The OECD is hosting an Anti-Bribery Ministerial meeting Wednesday (March 16) to discuss how to strengthen implementation of its Anti-Bribery Convention. One of the issues on the table for discussion is how to encourage voluntary disclosure by companies of wrongdoing and how settlements can be used to do that.

Using corporate settlements to deal with foreign bribery offenses isn’t new. In fact, of the 126 companies across the world that faced criminal sanction for foreign bribery between 1999 and 2014, 69 percent were dealt with by way of settlements.

The United States has led the way, resolving 70 out of 84 Foreign Corrupt Practices Act enforcement actions against companies by way of deferred or non prosecution agreements between 2004 and 2012.

Other countries are now eyeing the U.S.’s high rates of enforcement and the billions brought in through fines and are wanting to jump on the bandwagon. The UK introduced deferred prosecution agreements in 2014, concluding its first one in 2015.

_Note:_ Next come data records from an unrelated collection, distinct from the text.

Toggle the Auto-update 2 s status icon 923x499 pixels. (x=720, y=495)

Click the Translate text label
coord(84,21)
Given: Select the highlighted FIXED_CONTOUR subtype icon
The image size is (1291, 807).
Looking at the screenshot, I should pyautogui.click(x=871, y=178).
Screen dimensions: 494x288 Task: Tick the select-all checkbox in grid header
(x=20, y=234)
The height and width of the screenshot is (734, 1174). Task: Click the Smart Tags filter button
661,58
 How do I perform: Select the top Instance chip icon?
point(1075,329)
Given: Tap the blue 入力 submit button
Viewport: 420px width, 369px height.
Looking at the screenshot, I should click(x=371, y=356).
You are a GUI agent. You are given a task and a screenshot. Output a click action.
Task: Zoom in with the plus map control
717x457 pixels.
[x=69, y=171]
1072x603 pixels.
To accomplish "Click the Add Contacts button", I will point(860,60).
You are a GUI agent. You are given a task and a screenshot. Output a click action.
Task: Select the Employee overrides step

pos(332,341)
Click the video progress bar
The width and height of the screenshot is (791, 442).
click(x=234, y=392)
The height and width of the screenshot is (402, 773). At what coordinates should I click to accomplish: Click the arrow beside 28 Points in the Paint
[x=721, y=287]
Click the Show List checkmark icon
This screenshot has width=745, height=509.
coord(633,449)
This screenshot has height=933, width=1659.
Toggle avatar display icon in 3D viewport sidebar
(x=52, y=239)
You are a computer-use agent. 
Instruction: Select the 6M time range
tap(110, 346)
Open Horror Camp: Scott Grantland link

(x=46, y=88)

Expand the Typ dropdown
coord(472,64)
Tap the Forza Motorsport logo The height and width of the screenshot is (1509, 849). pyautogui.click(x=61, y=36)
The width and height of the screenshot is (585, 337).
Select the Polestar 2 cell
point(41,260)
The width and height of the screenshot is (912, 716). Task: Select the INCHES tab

France is just introducing legislation to enable prosecutors to enter into criminal settlements with companies for foreign bribery offenses. The Irish Law Commission and an Australian Senate Committee are looking at whether deferred prosecution agreements should be introduced into their respective countries.

But what are the lessons from the U.S.’s ten-year experiment with using DPAs to deal with foreign bribery cases? And do settlements like DPAs actually achieve real deterrence and justice? This is not just a theoretical question. Under the UN Convention Against Corruption, countries must seek to ensure that discretionary legal powers, such as settlements, are used with “due regard to the need to deter the commission of the offense.”

The U.S. experience shows that the use of deferred prosecution agreements for economic crime is increasingly controversial. DPAs have been criticized by U.S. judges and law academics for letting individuals off the hook, failing to deter economic crime with high rates of recidivism, undermining the deterrent effect of the law by protecting companies from the collateral consequences of their actions, and even undermining the rule of law and the American justice system itself. 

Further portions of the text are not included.